• **EXCERTO DO DOCUMENTO**:
┌────────
2. Alega que a herança ilíquida e indivisa, ao invés do que sucede com a herança jacente (ainda não aceite), carece de personalidade judiciária. Acrescentando que aceite a herança, tem legitimidade processual passiva nas acções em que discutem direitos ou interesses relativos àquela herança o Cabeça de Casal ou o conjunto de herdeiros em litisconsórcio necessário.

3. Alegando, ainda, que no caso dos autos os herdeiros em apreço não declararam expressamente a aceitação da herança e como tal o Tribunal a quo deveria ter conhecido da excepção de ilegitimidade passiva em causa.

4. Concluindo que a falta de personalidade judiciária é insuprível e resultam dos autos elementos para concluir que a Autora não constituiu herança jacente, requerendo a absolvição da instância da Ré.

5. Ora, naturalmente não assiste razão à Ré/Recorrente. Como também não lhe assiste razão quando alega que o Tribunal a não conheceu da excepção de legitimidade passiva.

6. Conforme alegado pela Ré/ Recorrente, a mesma foi devidamente citada da presente acção de despejo e não apresentou Contestação. Ora, por sua escolha não apresentou a Ré/Recorrente contestação, articulado onde esta poderia ter alegado as excepções que achasse por conveniente, o que não fez. Por isso, o presente Recuso nada mais é que uma última tentativa de protelar o desfecho da presente acção, o que demonstra a má-fé com que a mesma actua.

7. E é tanto assim que a Ré/Recorrente baseia as suas alegações de recurso na existência, nos presentes autos, da excepção de ilegitimidade passiva (a qual deveria ter sido conhecida pelo Tribunal a quo), o que deveras não se compreende, visto que na presente acção de despejo consta como «Ré» a A... Unipessoal, Lda. (a Ré/ Recorrente), na qualidade de arrendatária dos locados objecto dos presentes autos, tendo a mesma legitimidade passiva nessa qualidade, por ser quem ter interesse directo em contradizer.
└────────
• **EXERCÍCIO ESCRITO 1**: No excerto sobre a acção de despejo, em que qualidade consta a A... Unipessoal, Lda. como Ré?
• **EXERCÍCIO ESCRITO 2**: Escreva o que se segue ao excerto sobre a acção de despejo, retomando-o logo a seguir à última frase.
As entradas nada têm a ver com o excerto sobre a acção de despejo.

• **ENTRADAS EXTRAÍDAS**:
┌────────
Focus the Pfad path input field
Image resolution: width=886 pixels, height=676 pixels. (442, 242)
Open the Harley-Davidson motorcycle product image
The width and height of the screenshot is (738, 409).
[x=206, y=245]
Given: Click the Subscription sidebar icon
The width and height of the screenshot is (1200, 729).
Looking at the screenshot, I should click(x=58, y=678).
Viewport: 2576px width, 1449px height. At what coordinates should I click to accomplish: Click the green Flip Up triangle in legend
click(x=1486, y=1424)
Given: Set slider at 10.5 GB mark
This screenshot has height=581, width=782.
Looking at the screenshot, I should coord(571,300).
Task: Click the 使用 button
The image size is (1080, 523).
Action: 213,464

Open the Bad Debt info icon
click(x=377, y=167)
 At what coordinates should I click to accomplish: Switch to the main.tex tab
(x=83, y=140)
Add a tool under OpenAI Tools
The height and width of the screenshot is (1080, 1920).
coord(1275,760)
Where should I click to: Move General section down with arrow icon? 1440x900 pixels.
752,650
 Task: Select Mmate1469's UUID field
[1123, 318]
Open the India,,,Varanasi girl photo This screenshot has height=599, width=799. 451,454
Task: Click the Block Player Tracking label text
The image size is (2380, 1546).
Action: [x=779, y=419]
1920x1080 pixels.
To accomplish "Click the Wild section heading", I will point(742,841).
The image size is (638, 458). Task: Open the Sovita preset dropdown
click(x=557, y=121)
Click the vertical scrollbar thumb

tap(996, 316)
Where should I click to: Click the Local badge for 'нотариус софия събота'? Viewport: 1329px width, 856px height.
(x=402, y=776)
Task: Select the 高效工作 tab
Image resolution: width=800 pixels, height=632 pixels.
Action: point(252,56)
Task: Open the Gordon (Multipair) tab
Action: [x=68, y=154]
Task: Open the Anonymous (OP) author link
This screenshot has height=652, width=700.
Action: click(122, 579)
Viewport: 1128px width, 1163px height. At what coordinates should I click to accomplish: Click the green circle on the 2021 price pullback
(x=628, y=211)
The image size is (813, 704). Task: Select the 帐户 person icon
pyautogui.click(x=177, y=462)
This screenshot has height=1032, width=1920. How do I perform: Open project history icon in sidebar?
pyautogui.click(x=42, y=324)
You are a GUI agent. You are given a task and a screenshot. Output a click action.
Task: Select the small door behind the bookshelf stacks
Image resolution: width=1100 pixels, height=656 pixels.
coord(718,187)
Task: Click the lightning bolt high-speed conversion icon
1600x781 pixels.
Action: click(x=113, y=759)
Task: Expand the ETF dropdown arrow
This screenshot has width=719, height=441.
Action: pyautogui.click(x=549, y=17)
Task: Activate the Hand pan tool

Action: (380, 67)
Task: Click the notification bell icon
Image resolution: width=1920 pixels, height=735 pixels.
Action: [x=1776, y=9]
└────────
• **RESPOSTA AO EXERCÍCIO 1**: Na qualidade de arrendatária dos locados objecto dos autos.

• **RESPOSTA AO EXERCÍCIO 2**:
8. Quanto à legitimidade activa há que considerar que o presente processo foi interposto pela Herança Ilíquida e Indivisa aberta por óbito de EE, contribuinte n.º ..., legalmente representada por:

 AA, viúva, contribuinte n.º ..., residente na Avenida ..., n.º 12, ... ...,

 BB, contribuinte n.º ... e mulher CC, contribuinte n.º ..., residentes no Largo ..., ... ... e

 DD, solteiro e maior, contribuinte n.º ..., residente na Avenida ..., n.º 12, ... ..., conforme consta da petição inicial.

9. Ora, conforme consta da nossa jurisprudência, não existe diferença significativa entre a afirmação de que a acção é intentada pela herança indivisa representada pela cabeça de casal ou pelos herdeiros e a afirmação de que a acção é intentada pela cabeça de casal ou pelos herdeiros, na qualidade de administradora ou herdeiros de determinada herança indivisa, devendo entender-se, em qualquer caso, que a verdadeira parte é a cabeça de casal ou os herdeiros e não a herança que está desprovida de personalidade judiciária (cfr. Acórdão do Tribunal da Relação de Coimbra, de 26-02-2019, Pr. n.º 1222/16.8T8VIS-C.C1, disponível em www.dgsi.pt).

10. E, a propósito da herança, poderemos encontrar o Acórdão do STJ de 10- 07-1990 (Pr. n.º 078685), em cujo sumário se lê o seguinte: «perante uma petição em que no cabeçalho se diz que a acção é proposta contra a herança do falecido mas logo a seguir se identificam todos os herdeiros pedindo-se a citação destes para os termos da causa, é de entender que a acção foi proposta contra estes…», sendo que, nessa perspectiva, a mesma solução deverá ser adoptada quando a herança (o cabeça de casal ou os herdeiros) figura como autora.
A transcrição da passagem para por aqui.